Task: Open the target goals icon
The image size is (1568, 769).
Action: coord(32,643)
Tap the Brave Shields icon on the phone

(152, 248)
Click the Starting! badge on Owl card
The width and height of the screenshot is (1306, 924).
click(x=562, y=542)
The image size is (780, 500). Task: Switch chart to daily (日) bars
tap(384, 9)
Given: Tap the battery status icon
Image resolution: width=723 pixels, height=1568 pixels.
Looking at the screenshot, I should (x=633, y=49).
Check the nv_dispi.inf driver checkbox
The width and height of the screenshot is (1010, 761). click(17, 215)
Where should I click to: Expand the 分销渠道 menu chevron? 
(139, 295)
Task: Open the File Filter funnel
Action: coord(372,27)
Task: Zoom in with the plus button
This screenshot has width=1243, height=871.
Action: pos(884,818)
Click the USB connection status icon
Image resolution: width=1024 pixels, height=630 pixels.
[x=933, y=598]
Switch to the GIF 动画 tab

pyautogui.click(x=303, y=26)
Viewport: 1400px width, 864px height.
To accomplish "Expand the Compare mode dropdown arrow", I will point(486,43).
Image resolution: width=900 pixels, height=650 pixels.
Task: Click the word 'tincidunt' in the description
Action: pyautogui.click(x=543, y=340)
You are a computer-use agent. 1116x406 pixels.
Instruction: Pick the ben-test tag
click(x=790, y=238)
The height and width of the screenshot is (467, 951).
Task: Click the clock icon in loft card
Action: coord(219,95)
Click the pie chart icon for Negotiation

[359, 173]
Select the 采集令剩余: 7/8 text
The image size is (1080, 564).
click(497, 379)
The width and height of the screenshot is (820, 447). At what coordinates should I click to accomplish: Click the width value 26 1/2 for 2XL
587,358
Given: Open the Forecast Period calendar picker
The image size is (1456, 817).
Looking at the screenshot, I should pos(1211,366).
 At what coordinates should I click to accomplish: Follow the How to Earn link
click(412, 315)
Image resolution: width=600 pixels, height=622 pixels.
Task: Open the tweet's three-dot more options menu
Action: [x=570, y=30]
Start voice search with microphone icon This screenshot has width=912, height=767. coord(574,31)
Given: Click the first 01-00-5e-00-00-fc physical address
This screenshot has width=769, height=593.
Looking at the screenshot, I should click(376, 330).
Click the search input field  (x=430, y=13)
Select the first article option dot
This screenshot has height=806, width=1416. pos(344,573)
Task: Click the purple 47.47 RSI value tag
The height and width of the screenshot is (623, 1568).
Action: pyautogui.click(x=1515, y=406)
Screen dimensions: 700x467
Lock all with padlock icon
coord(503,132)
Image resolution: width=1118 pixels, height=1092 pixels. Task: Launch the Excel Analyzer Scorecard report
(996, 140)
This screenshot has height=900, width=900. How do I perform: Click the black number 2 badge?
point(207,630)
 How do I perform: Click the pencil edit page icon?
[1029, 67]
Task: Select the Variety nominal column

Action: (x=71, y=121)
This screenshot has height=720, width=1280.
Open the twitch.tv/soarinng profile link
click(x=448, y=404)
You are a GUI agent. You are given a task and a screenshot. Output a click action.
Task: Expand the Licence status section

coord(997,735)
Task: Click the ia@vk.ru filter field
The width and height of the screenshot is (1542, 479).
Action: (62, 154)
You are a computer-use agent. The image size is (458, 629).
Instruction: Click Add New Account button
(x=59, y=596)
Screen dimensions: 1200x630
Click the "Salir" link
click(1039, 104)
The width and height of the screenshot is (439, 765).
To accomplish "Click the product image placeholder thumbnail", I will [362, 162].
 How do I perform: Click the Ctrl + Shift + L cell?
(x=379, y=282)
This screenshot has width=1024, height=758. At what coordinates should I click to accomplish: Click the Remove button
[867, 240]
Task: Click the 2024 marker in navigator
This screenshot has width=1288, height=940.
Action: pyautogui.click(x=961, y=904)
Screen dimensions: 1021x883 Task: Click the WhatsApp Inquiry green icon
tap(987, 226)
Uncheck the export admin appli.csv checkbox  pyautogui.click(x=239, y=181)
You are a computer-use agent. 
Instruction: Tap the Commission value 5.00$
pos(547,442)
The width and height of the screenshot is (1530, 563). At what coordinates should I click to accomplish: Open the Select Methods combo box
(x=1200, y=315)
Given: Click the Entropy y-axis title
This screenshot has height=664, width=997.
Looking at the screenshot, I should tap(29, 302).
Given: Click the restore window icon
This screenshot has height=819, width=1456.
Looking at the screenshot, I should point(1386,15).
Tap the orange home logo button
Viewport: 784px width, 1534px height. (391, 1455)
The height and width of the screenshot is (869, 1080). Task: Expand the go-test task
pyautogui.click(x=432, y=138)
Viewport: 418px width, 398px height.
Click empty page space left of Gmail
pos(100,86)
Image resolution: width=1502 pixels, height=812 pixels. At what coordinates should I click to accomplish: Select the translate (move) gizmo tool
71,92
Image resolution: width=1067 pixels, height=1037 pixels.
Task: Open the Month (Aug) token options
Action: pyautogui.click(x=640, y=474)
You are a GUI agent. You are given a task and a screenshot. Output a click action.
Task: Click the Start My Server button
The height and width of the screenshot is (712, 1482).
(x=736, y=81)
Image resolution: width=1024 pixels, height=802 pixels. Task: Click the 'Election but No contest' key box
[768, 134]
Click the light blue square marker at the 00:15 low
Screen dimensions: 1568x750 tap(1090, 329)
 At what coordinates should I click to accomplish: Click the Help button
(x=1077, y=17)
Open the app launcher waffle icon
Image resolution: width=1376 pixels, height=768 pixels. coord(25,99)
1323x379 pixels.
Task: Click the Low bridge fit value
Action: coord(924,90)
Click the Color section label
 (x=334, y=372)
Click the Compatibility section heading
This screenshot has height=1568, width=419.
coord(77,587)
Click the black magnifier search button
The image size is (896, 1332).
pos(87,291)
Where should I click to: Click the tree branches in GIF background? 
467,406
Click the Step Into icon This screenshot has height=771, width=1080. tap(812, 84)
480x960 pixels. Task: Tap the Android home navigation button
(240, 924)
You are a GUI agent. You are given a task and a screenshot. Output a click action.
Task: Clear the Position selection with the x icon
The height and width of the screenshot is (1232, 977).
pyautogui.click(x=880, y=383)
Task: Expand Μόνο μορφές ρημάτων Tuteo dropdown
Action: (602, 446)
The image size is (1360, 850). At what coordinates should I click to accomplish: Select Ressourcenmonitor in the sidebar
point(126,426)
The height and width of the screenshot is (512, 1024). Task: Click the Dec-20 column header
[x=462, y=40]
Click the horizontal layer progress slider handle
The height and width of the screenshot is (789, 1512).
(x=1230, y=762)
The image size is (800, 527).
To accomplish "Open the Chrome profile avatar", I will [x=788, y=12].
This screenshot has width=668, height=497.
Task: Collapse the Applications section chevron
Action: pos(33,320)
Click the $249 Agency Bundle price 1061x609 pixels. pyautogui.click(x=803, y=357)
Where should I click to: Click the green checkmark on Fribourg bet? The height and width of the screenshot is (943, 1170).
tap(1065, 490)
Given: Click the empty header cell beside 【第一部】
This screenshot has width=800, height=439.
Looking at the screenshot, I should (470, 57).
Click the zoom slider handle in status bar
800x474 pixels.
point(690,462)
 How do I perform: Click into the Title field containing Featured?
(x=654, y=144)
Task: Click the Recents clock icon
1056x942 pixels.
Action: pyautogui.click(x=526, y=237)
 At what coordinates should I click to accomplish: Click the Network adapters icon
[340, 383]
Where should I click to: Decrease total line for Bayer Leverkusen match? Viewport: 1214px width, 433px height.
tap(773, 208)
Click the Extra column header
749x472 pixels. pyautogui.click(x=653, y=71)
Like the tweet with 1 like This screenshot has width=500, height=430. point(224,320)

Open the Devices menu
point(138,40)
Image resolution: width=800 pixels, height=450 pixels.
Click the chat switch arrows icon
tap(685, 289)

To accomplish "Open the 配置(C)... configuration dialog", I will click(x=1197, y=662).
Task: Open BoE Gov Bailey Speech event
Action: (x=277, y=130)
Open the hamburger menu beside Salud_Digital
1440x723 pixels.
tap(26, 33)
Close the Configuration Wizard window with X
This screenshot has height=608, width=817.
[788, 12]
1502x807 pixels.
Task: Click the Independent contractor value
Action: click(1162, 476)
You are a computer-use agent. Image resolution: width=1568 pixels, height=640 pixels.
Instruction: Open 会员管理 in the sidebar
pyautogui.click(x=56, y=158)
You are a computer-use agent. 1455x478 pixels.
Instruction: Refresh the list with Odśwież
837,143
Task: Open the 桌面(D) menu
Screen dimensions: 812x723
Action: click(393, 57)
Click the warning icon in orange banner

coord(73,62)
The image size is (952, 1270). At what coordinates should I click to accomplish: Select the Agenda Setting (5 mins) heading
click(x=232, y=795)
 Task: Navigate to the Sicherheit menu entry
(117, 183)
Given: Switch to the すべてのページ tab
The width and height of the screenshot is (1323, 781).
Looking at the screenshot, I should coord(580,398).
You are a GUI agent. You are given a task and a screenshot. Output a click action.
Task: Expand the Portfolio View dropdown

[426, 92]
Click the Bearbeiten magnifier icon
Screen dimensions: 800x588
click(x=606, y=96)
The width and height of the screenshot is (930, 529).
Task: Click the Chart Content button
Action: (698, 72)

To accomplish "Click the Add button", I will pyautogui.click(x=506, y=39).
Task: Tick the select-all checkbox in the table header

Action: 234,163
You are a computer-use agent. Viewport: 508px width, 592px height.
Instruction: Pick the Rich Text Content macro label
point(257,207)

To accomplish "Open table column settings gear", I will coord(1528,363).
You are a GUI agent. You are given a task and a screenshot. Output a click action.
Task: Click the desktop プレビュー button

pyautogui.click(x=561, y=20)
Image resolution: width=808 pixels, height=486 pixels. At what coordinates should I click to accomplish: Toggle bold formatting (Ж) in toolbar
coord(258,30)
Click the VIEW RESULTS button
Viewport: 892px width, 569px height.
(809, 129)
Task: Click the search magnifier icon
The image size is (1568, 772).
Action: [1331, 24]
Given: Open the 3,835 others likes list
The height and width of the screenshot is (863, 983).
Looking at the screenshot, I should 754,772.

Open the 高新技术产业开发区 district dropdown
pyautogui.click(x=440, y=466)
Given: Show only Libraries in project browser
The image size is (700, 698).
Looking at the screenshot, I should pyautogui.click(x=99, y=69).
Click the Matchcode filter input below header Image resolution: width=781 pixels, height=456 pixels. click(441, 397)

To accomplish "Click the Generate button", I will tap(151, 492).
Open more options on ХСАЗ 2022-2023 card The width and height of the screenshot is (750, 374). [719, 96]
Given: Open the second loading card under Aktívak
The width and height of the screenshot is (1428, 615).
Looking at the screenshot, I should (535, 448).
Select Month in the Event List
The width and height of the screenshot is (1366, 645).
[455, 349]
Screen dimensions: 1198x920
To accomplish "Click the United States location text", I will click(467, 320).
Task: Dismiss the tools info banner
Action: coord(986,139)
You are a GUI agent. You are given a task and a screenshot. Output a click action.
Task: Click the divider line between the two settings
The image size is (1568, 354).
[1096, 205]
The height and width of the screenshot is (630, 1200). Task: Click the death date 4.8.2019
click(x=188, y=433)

========

In the entries above, find the line with "The image size is (1568, 772)." and the line with "Given: Open the second", then set down exactly those two and every line between them, nothing else.

The image size is (1568, 772).
Action: [1331, 24]
Given: Open the 3,835 others likes list
The height and width of the screenshot is (863, 983).
Looking at the screenshot, I should 754,772.

Open the 高新技术产业开发区 district dropdown
pyautogui.click(x=440, y=466)
Given: Show only Libraries in project browser
The image size is (700, 698).
Looking at the screenshot, I should pyautogui.click(x=99, y=69).
Click the Matchcode filter input below header Image resolution: width=781 pixels, height=456 pixels. click(441, 397)

To accomplish "Click the Generate button", I will tap(151, 492).
Open more options on ХСАЗ 2022-2023 card The width and height of the screenshot is (750, 374). [719, 96]
Given: Open the second loading card under Aktívak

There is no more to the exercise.